Pengawasan dan Pemantauan:
Pengawasan dan monitoring pengobatan TBC sangat penting untuk memastikan keberhasilan pengobatan dan mencegah resistensi obat. Di Puskesmaspengawasan dilakukan oleh Petugas Kesehatan Lapangan (PKL) atau kader kesehatan yang terlatih. PKL akan melakukan kunjungan rumah secara berkala untuk memantau kepatuhan pasien dalam minum obat, memberikan edukasi, dan mendeteksi dini efek samping obat.
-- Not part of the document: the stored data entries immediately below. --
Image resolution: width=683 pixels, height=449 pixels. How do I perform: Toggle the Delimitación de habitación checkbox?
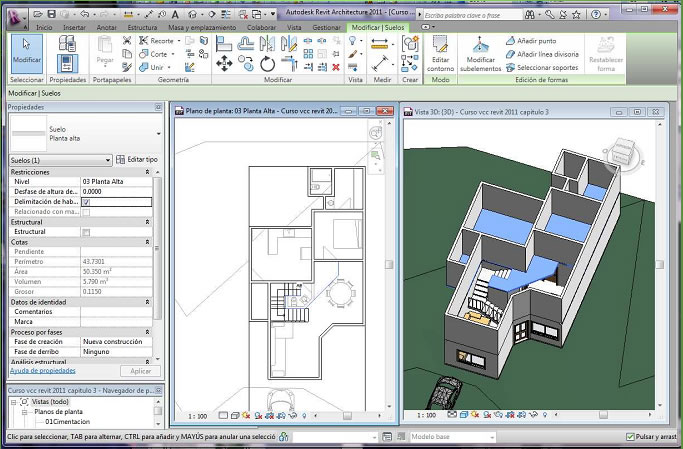tap(86, 202)
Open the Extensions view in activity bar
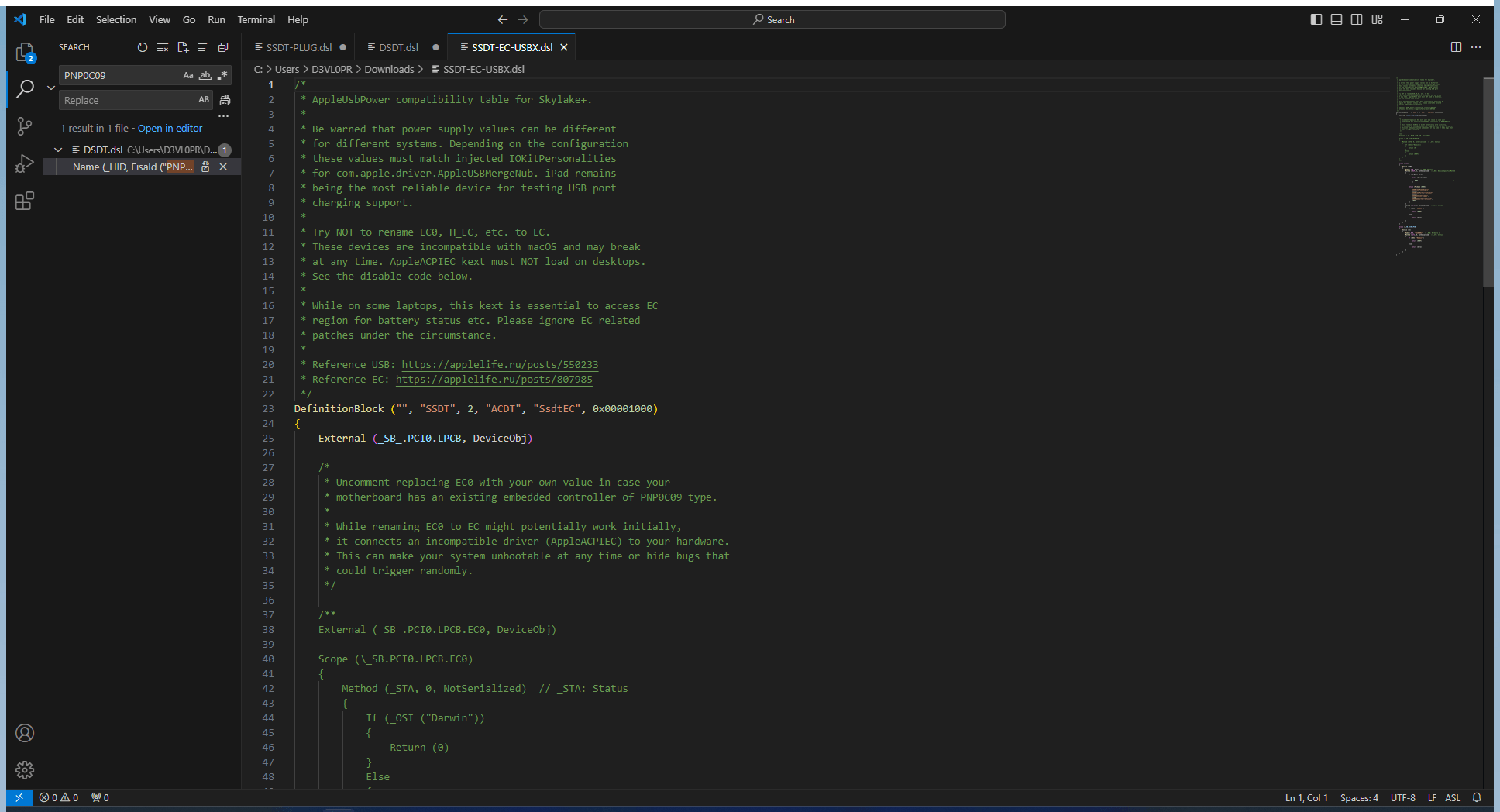Screen dimensions: 1500x812 click(25, 201)
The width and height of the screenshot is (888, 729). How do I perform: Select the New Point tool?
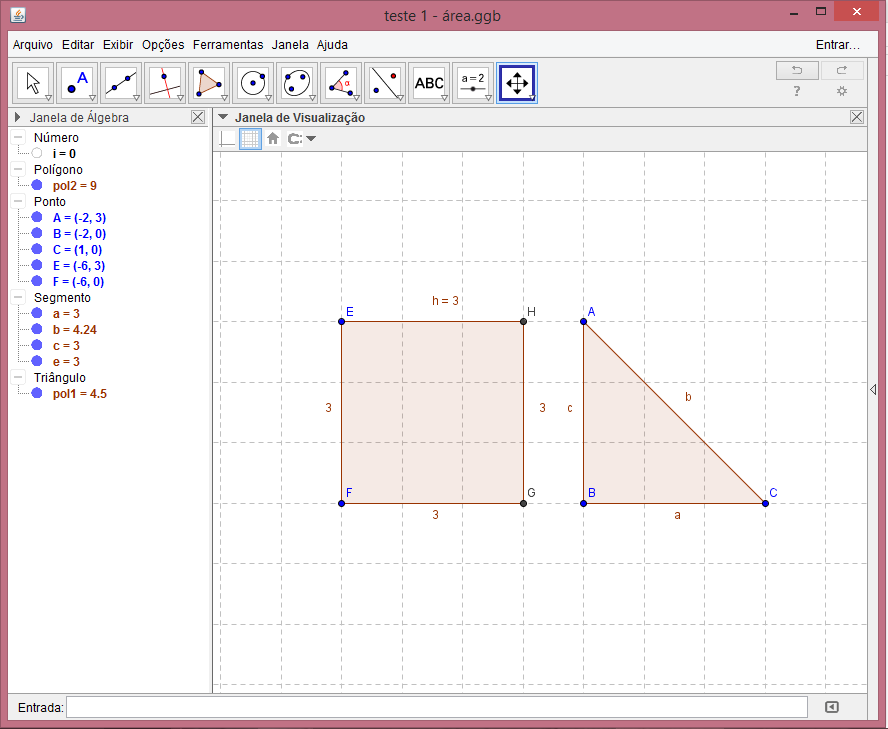pyautogui.click(x=78, y=83)
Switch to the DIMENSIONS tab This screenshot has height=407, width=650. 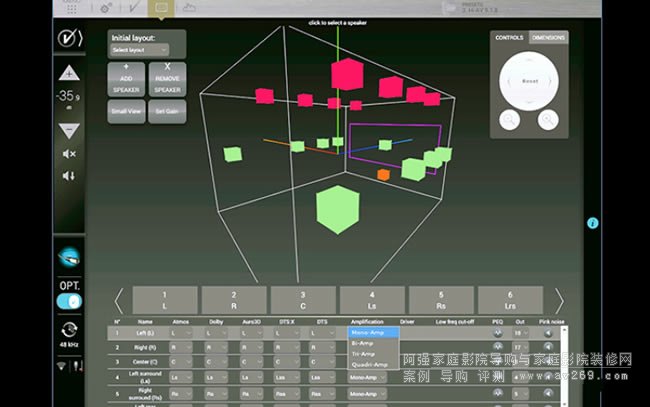[x=548, y=37]
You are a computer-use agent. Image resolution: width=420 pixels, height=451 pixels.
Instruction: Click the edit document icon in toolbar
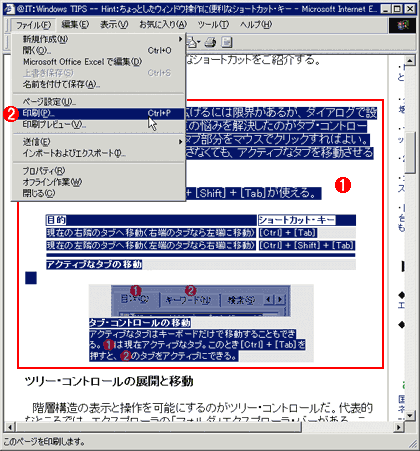[x=227, y=42]
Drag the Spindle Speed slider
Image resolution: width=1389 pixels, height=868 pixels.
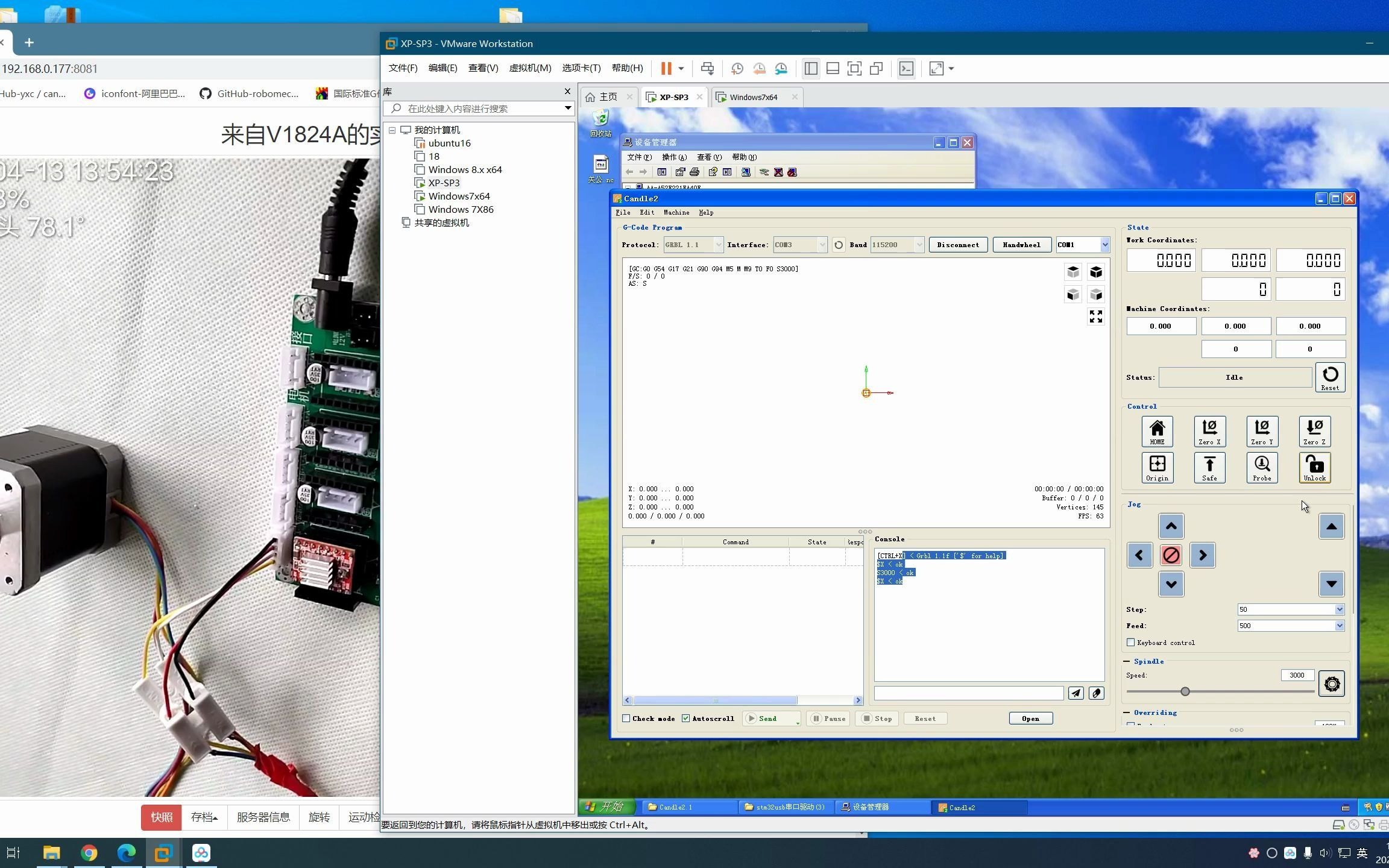click(1185, 691)
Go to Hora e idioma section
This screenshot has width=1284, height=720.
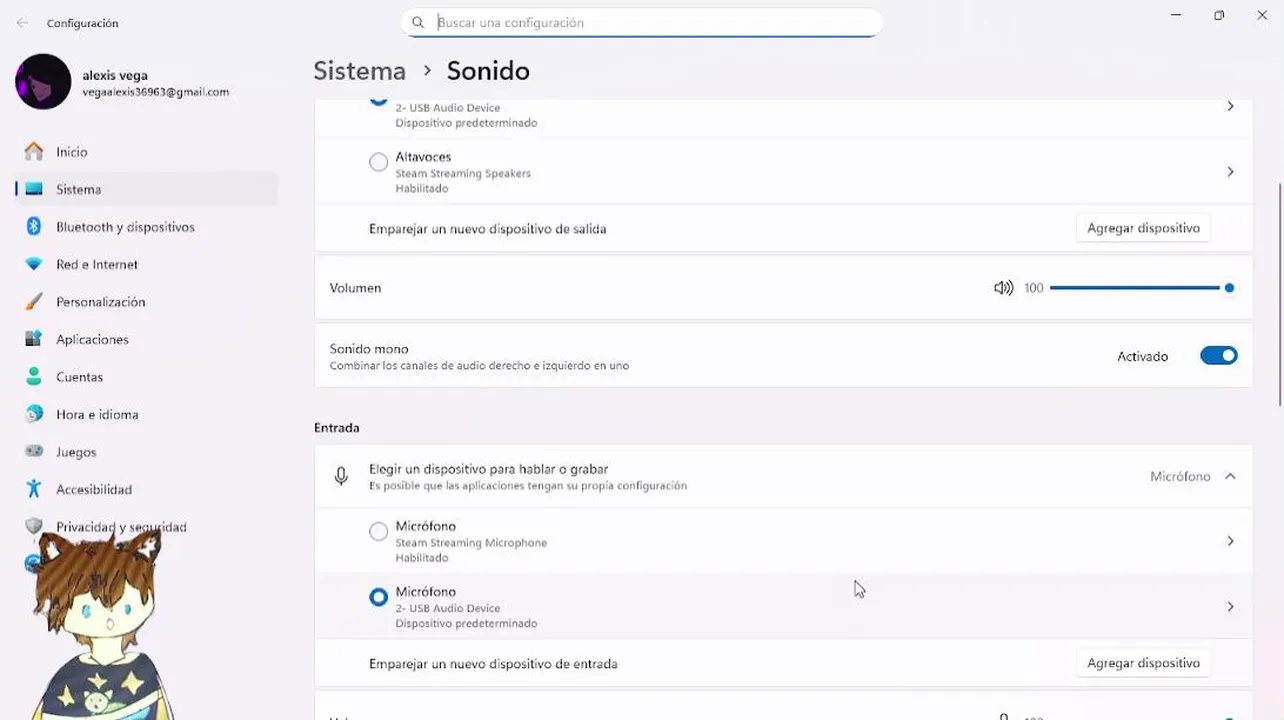[x=97, y=414]
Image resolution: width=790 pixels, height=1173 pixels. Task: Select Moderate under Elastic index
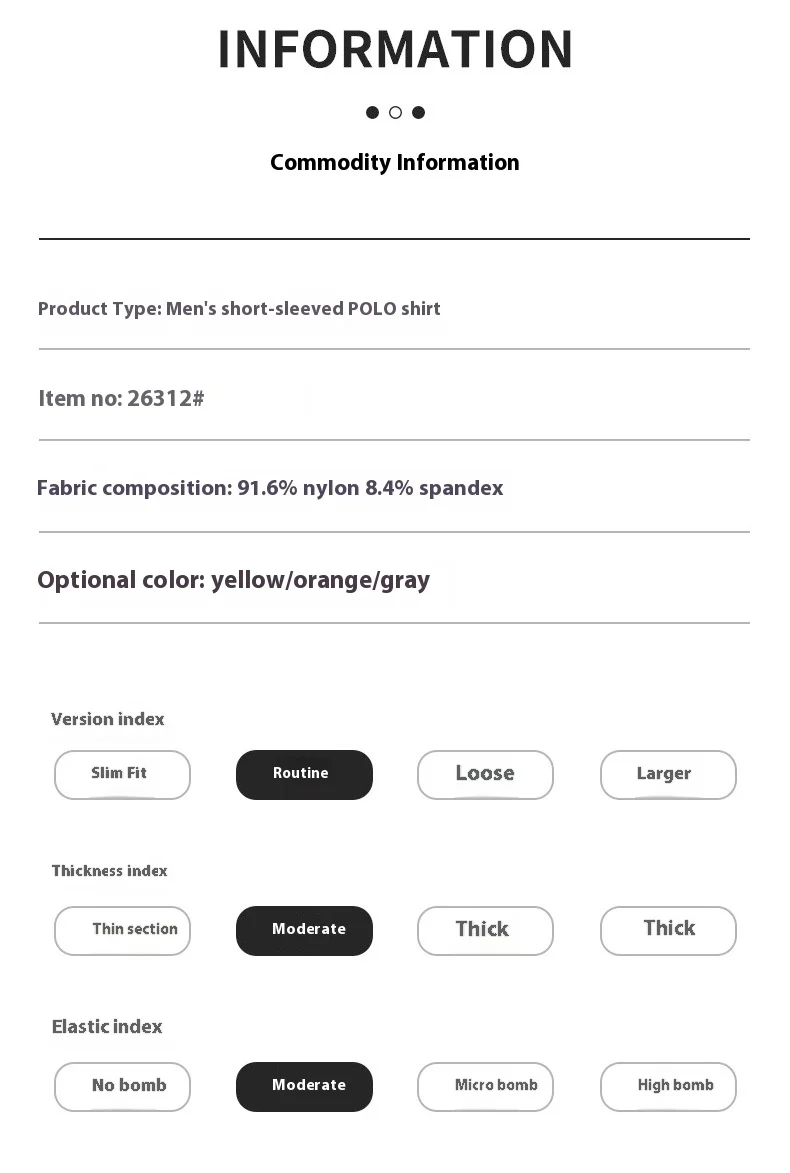pos(304,1086)
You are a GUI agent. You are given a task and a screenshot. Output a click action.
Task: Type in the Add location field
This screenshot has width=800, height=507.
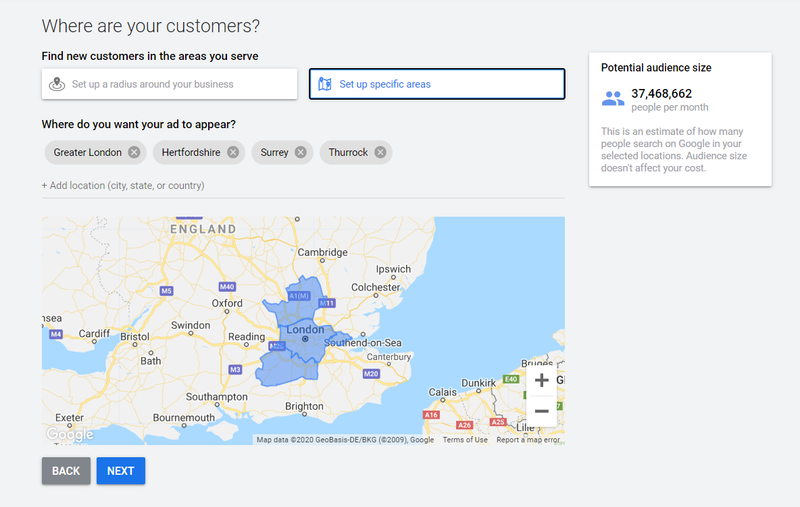click(x=123, y=186)
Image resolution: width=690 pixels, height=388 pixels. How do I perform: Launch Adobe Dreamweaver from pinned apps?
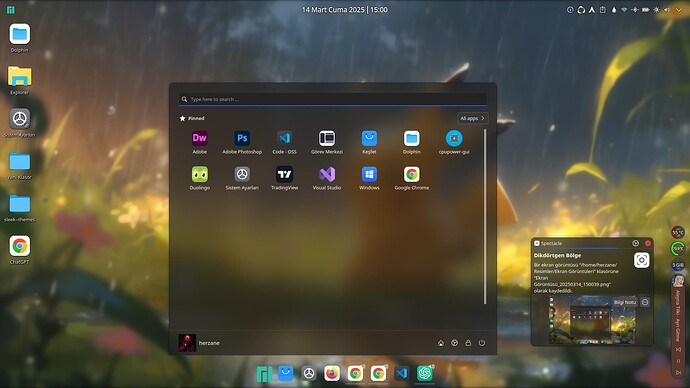199,142
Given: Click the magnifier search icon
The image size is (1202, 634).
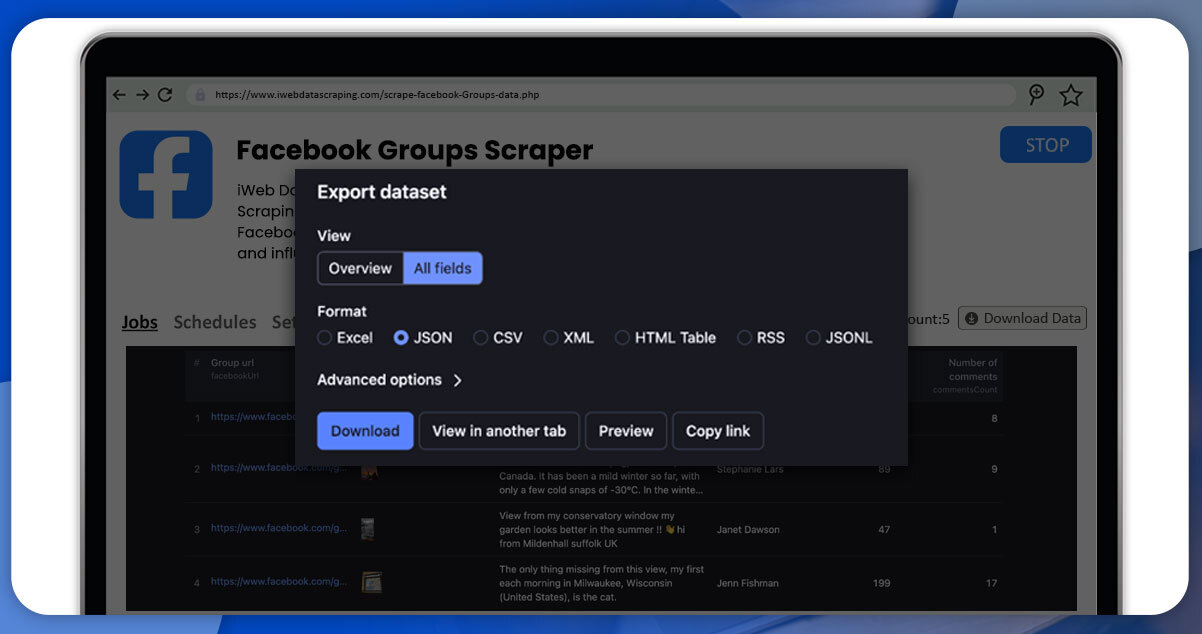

Puskesmas juga menyediakan layanan Kursus Singkat Perawatan yang Diamati Secara Langsung (DOTS)yaitu pengawasan langsung minum obat oleh petugas kesehatan.
Dari Rumah Sakitpengawasan dilakukan oleh dokter spesialis paru atau dokter lainnya yang memiliki kompetensi dalam penanganan TBC. Dokter akan melakukan pemeriksaan fisik, pemeriksaan laboratorium (seperti tes dahak dan tes darah), dan pemeriksaan radiologi (seperti rontgen dada) secara berkala untuk memantau perkembangan pengobatan dan mendeteksi efek samping obat. Rumah Sakit juga memiliki fasilitas untuk melakukan pemeriksaan resistensi obat, yang penting untuk mendiagnosis dan mengobati TB-RO.
Penanganan Efek Samping:
Obat TBC dapat menyebabkan efek samping, seperti mual, muntah, sakit perut, ruam kulit, gangguan penglihatan, dan gangguan pendengaran. Di Puskesmaspetugas kesehatan akan memberikan edukasi tentang efek samping yang mungkin terjadi dan cara mengatasinya. Jika pasien mengalami efek samping yang serius, petugas kesehatan akan merujuk pasien ke Rumah Sakit untuk penanganan lebih lanjut.
Dari Rumah Sakitdokter akan melakukan evaluasi terhadap efek samping yang dialami pasien dan memberikan penanganan yang sesuai. Penanganan bisa berupa pemberian obat-obatan untuk mengurangi efek samping, penyesuaian dosis obat TBC, atau penggantian obat TBC jika diperlukan. Rumah Sakit juga memiliki fasilitas untuk melakukan pemeriksaan yang lebih lengkap untuk mengetahui penyebab efek samping dan memberikan penanganan yang optimal.
Kesimpulan:
Meskipun sama-sama bertujuan untuk menyembuhkan TBC, terdapat perbedaan signifikan antara obat TBC yang diberikan di Puskesmas dan Rumah Sakit. Puskesmas menawarkan akses gratis dan terjamin dengan kombinasi dosis tetap (FDC) serta pengawasan ketat oleh PKL. Rumah Sakit menyediakan akses melalui berbagai jalur (program, BPJS, mandiri), jenis obat yang lebih bervariasi dan disesuaikan, dosis yang lebih fleksibel, serta pengawasan oleh dokter spesialis dan fasilitas pemeriksaan yang lebih lengkap. Pemilihan tempat pengobatan bergantung pada kondisi pasien, aksesibilitas, dan kebutuhan medis. Penting untuk berkonsultasi dengan dokter atau petugas kesehatan untuk mendapatkan informasi dan pengobatan TBC yang tepat.